# recycling lead-acid batteries



## eastwind (Jun 18, 2016)

I have just replaced my UPS battery, so I have an old/dead one to get rid of.
It's a sealed nonspillable lead-acid battery, about the size of two red bricks side by side, about half the weight of a car battery.

In the US, when buying these, you get a label to mail the old one back, free of charge (because the company can get the lead out and make a profit vs the cost of mailing it).

Or you could take it to a hazardous waste collection facility on a designated day, depending on where you live.

Here, what to do with it?

Would an auto place that sells car batteries take it? Just chuck it in the trash and let the pickers employed by the trash company that go through all the trash to separate recyclables pick it out?

In the city where I live we have a very stupid recycling scheme, in many places they have two trash cans, one for bio and one for non bio, but it all gets bagged together, tossed into the same trash truck, and then at the landfill they have people going through it all to separate out the recyclables (glass bottles, plastic bottles, etc) from the waste stream. So if I just tossed the battery in the trash it would probably get at least one look by such a person before hitting the landfill.
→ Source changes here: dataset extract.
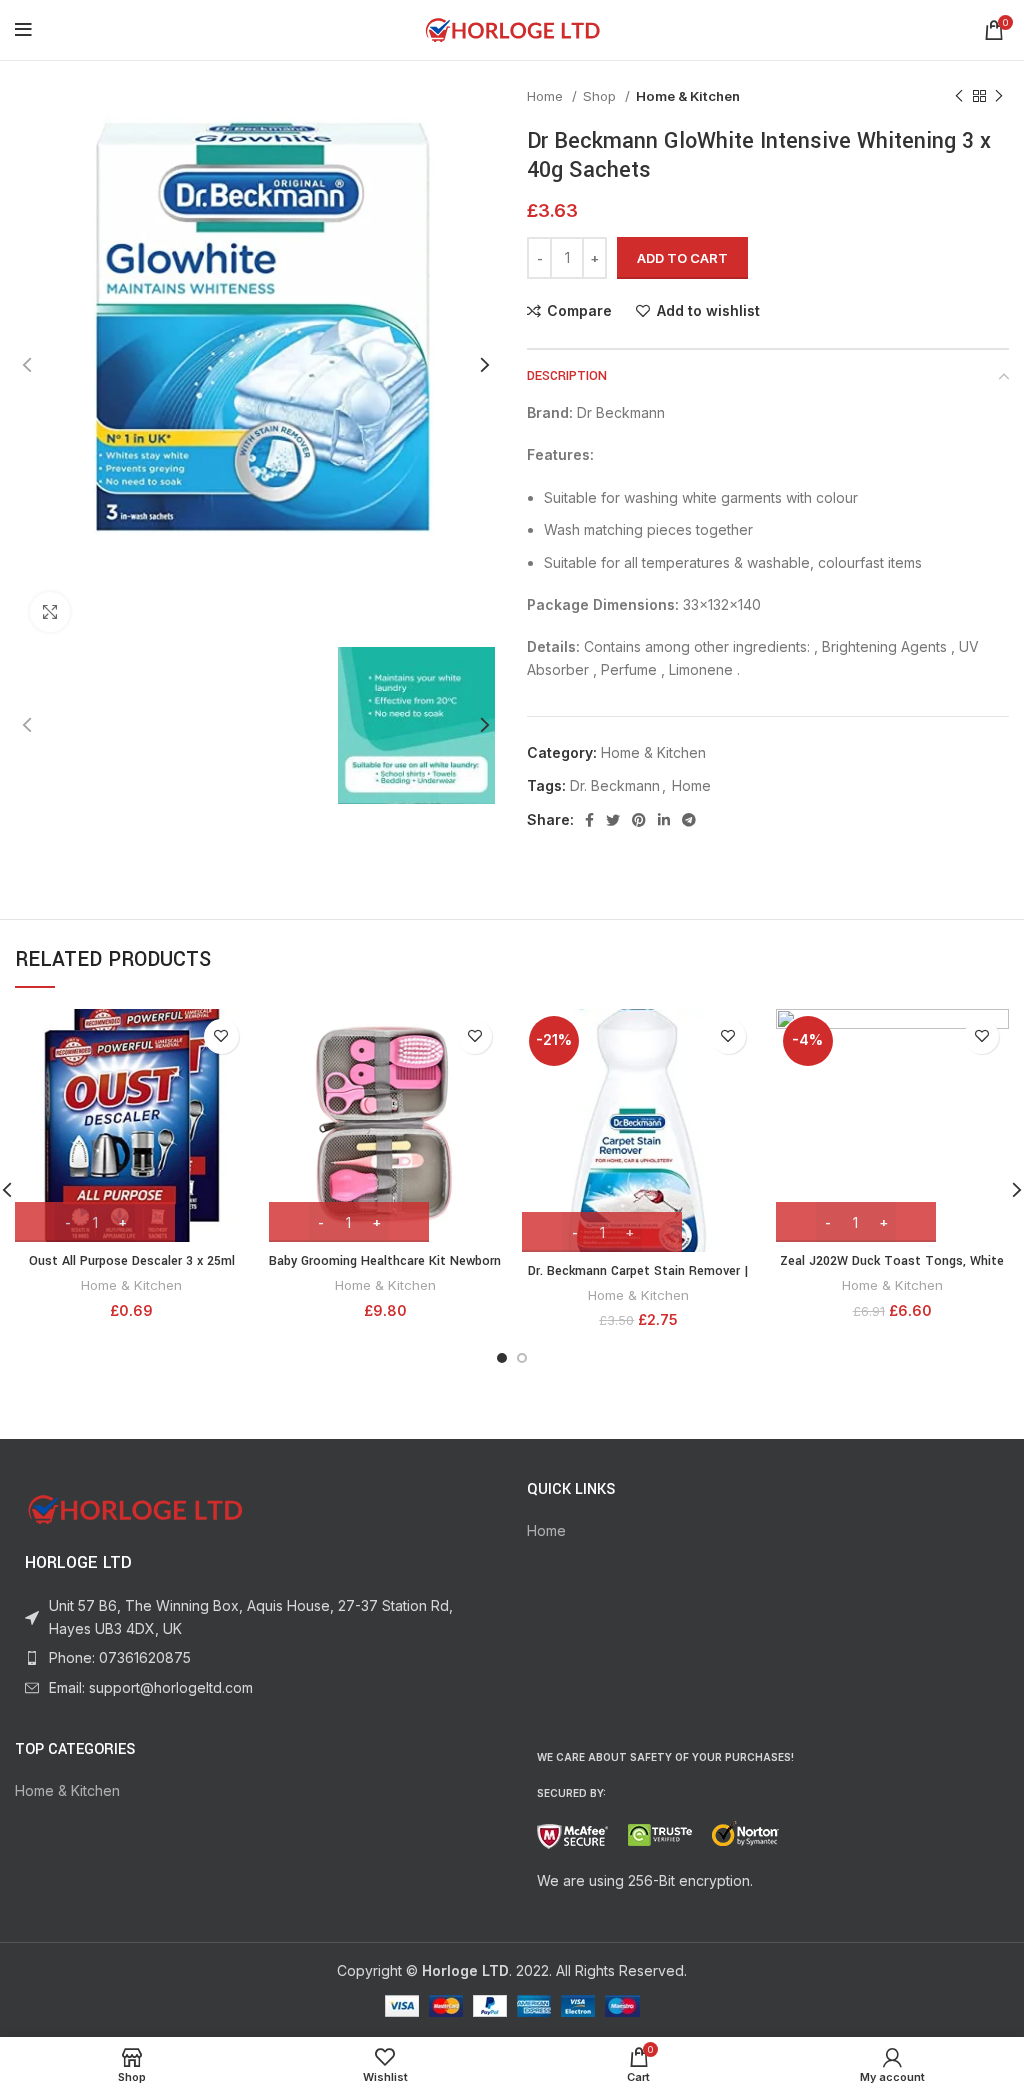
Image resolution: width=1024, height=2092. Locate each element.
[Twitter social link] (613, 820)
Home (547, 96)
But I'd prefer to do a little better than that if I can.


----------



## MangoTango (Feb 8, 2020)

Well - my quick answer is - take it to the Costco auto department. When you buy a new battery there they charge you a fee which you get back when you return the old battery (they do not change the battery for you. that's your job). AND - I know that they will take whatever auto battery you bring back. I generally replace car batteries based on the calendar and often my 'discarded' battery has a lot of life left. My mechanic has taken my battery from me and given me a really old, totally dissimilar battery which I have returned to Costco. So if they are that conscientious, perhaps they would put your battery on their existing pile for pickup.

One lesson to be learned in Mexico is - one man's garbage is another man's treasure. Almost everything has a use after you discard it. 

Here's two more simple suggestions. You might take the battery to the office of Siresol. Looks like they are like Waste Management in the US, and they have a website with contact address. Finally - the brand of my UPS is Smartbitt and they are a Mexican company (offices in Mexico CIty so someone there will speak English). Their webpage also has contact info. You could tell a 'white lie' and ask them for suggestions on what to do with one of their old batteries.


----------